Estamos en la época de los cursillos permanentes. Nadie se cree con capacidad de hacer nada si no tiene tres títulos universitarios y ocho másters de post-grado. ¡Qué pérdida de su tiempo precioso! Sí, como te suena.

¿Recuerdas aquel poema que decía “caminante no hay camino, se hace camino al andar”? Pues así funciona este mundo, ni más ni menos.

Realizar tropecientos cursos sobre tropecientas materias es postergar tu enfrentamiento con la realidad. Es boicotearte a ti mismo y demostrar que tienes miedo a ser tú mismo. Estar dentro de una burbuja que crees segura es lo menos seguro que hay en esta vida, créetelo ahora mismo.

Porque el miedo a perder es lo que nos hace perder.

Sólo se aprende a nadar, nadando. Sólo se aprende a ir en bicicleta, yendo en bicicleta. Y sólo se puede sacar partido de esta vida, viviéndola.

De ahí que haya tanta gente que haya triunfado por no ir a la universidad. En vez de continuar con las teorizaciones académicas, decidieron lanzarse a la vida y practicar, practicar y practicar.

Porque justo al contrario que en el academicismo, son los errores y fracasos el factor fundamental para lograr nuestras metas. Éste es un mundo de infinitas oportunidades que sólo llegan a los que las buscan a través de la jungla de los fracasos. Cada fracaso es un indicador de que ése no es el camino, es decir, un discriminador que te acerca al camino correcto.

Por eso, sea lo que sea lo que quieras conseguir, la teoría de otros no te va a servir. Es tu experiencia, las lecciones que sacas de tus prácticas las que te conducen a tu objetivo. Ya digo, sea el que sea.
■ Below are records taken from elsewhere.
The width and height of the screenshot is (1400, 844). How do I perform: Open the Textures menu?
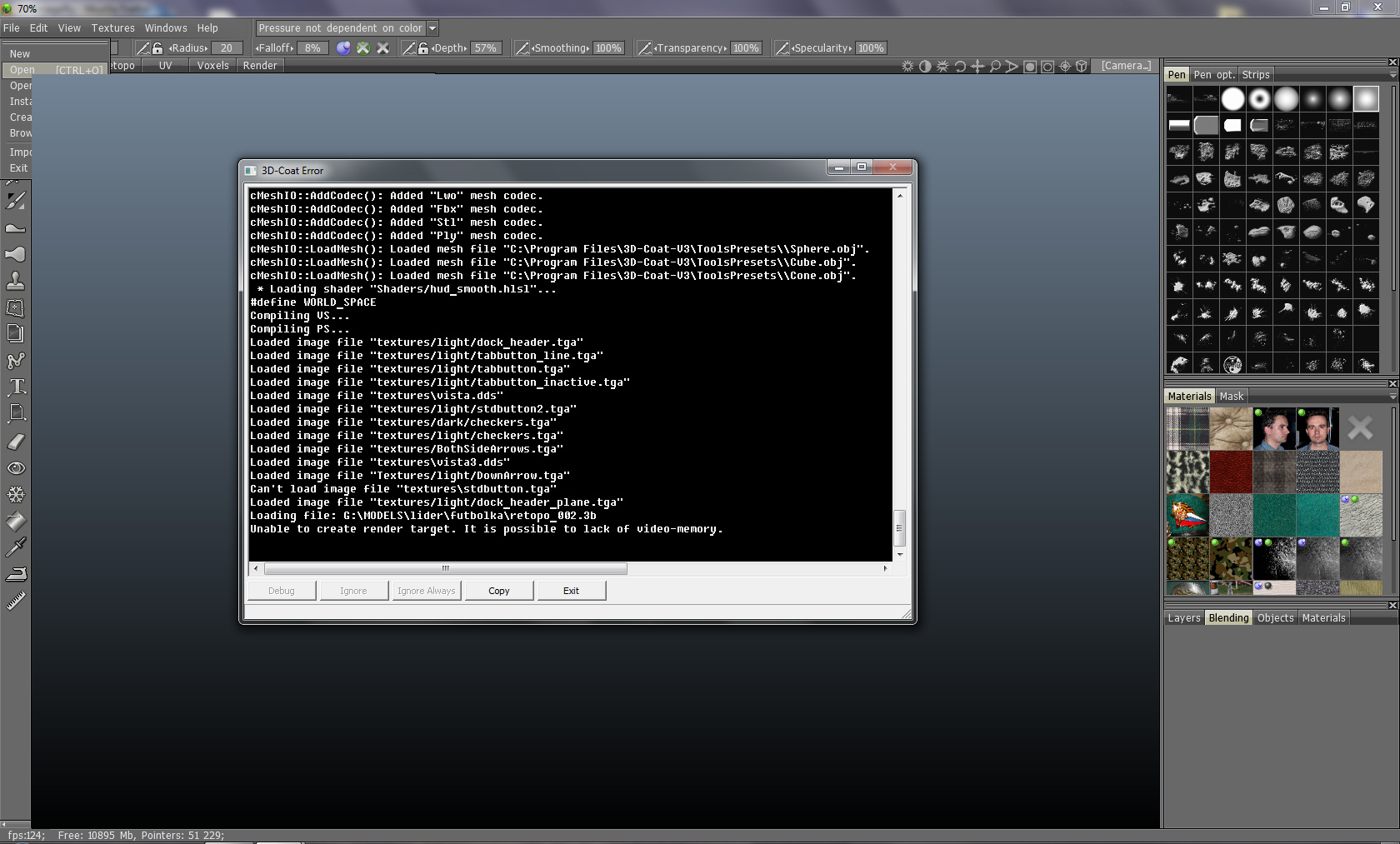[112, 28]
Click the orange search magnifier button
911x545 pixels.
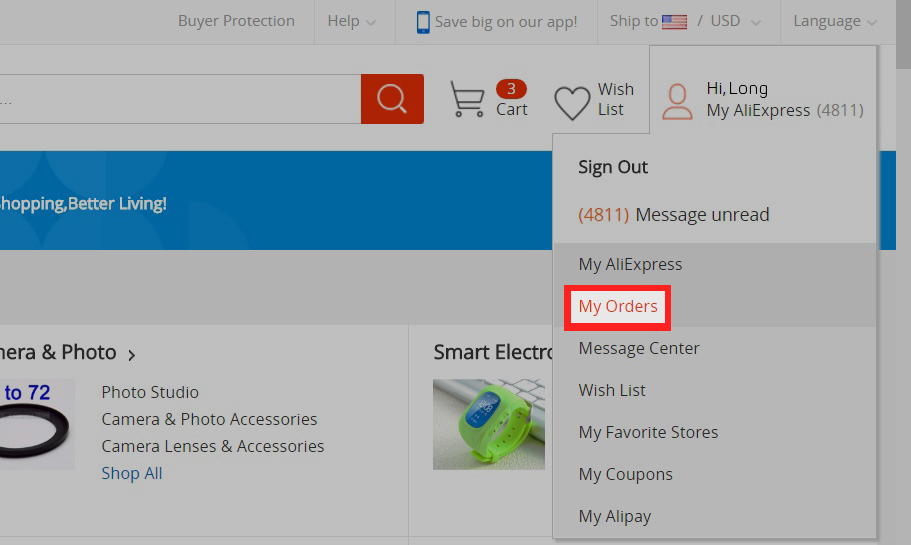pos(392,99)
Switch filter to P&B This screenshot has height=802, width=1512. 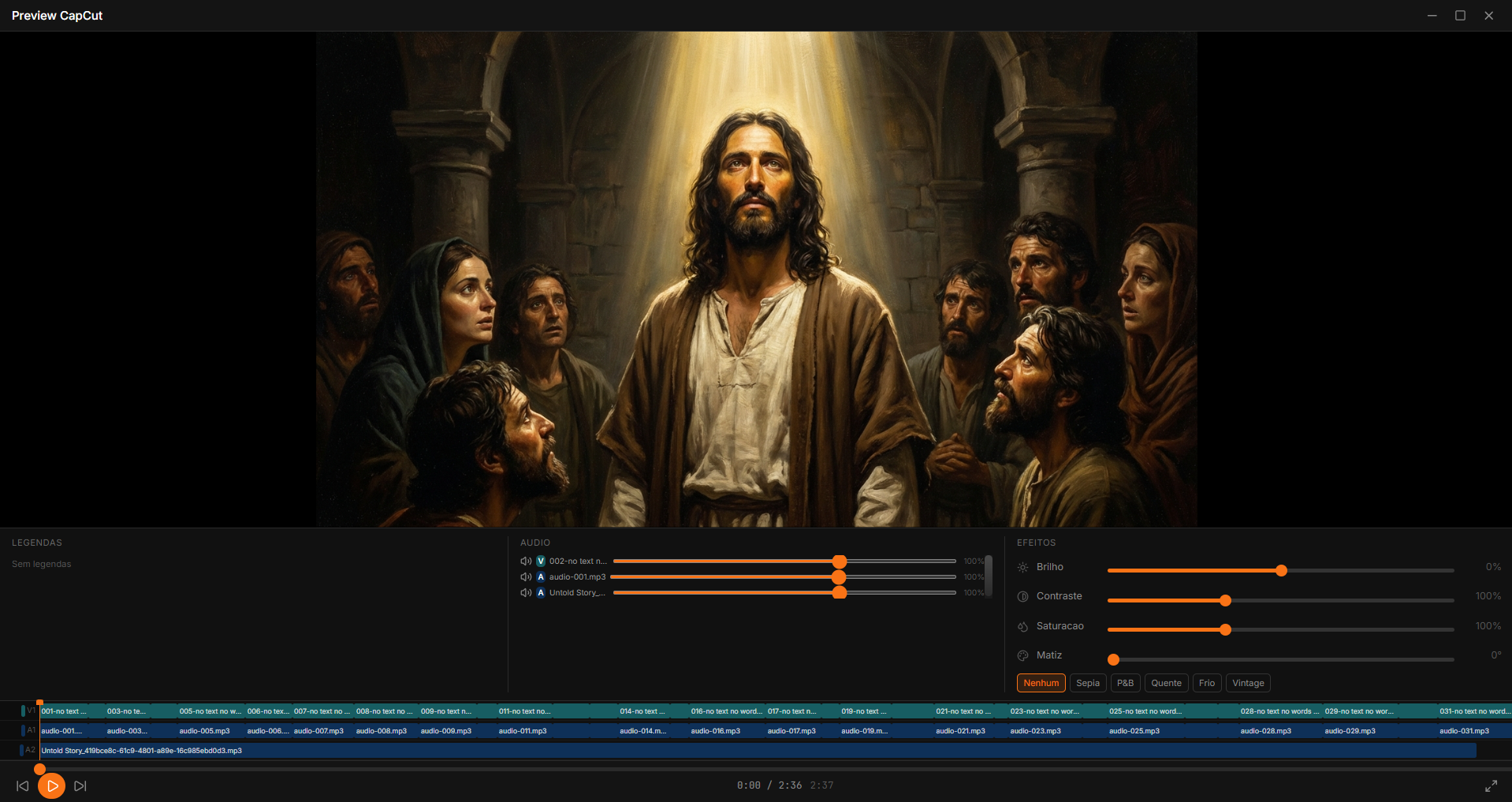1125,683
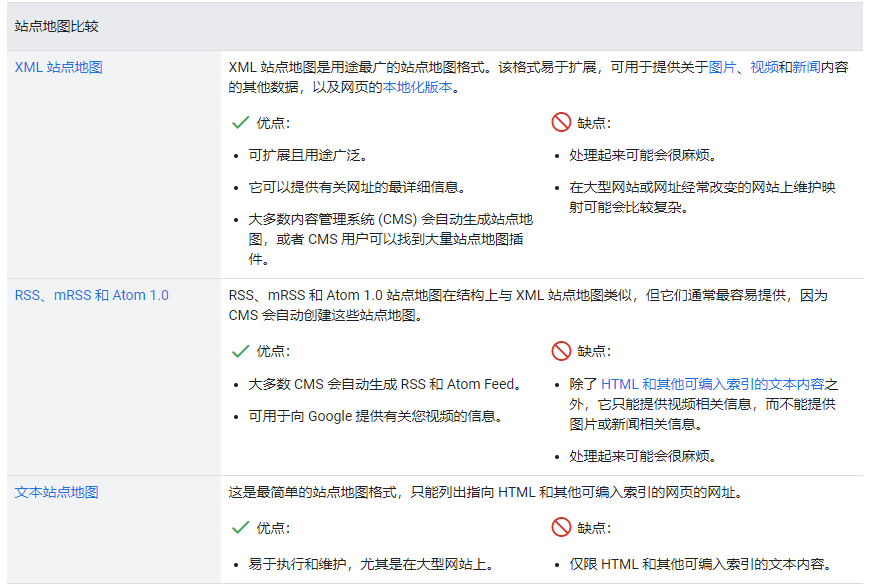This screenshot has height=584, width=869.
Task: Click blue HTML 和其他可编入索引的文本内容 link
Action: pyautogui.click(x=713, y=384)
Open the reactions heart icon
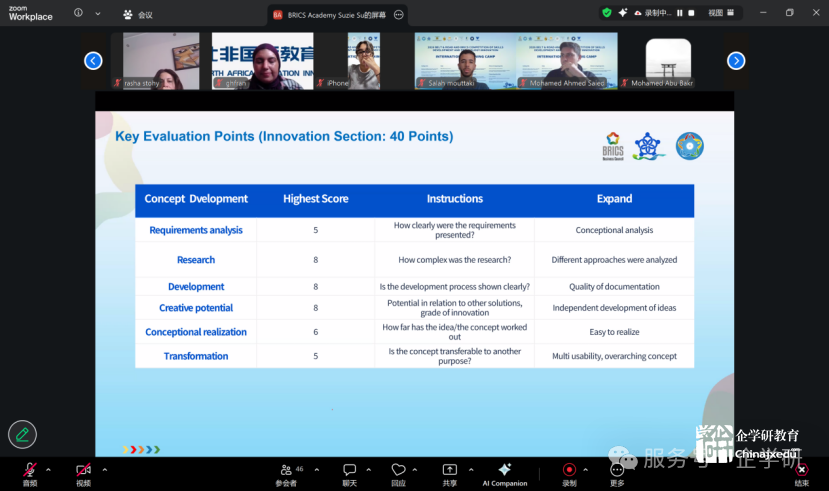829x491 pixels. (x=398, y=470)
Si hay algo que no sepas hacer pero ves que te llevará a tu éxito, simplemente hazlo. Hazlo, hazlo y hazlo hasta que forme parte de ti y lo hagas automáticamente.

Acepta tu miedo y aprovéchate de él, porque también es un indicador. Es la forma que tiene tu mente de decirte que justo ese miedo es el que debes superar para lograr tu meta. Haz lo que temes, y un día te reirás de ti mismo al recordar que tenías miedo de tal insignificancia.

Menos teoría y más práctica, porque la clave la tienes justo dentro de ti. Eres capaz de todo lo que te propongas, aunque quizás, en este momento no quieras saberlo. Es cuestión de tu voluntad.

Y cuando te pongas en marcha, y tengas tu objetivo claro, te irán llegando los medios necesarios para conseguirlo. Así, por las buenas. Incluso de formas que nunca hubieras previsto.

Créetelo, hazlo y lo conseguirás. Sin duda alguna.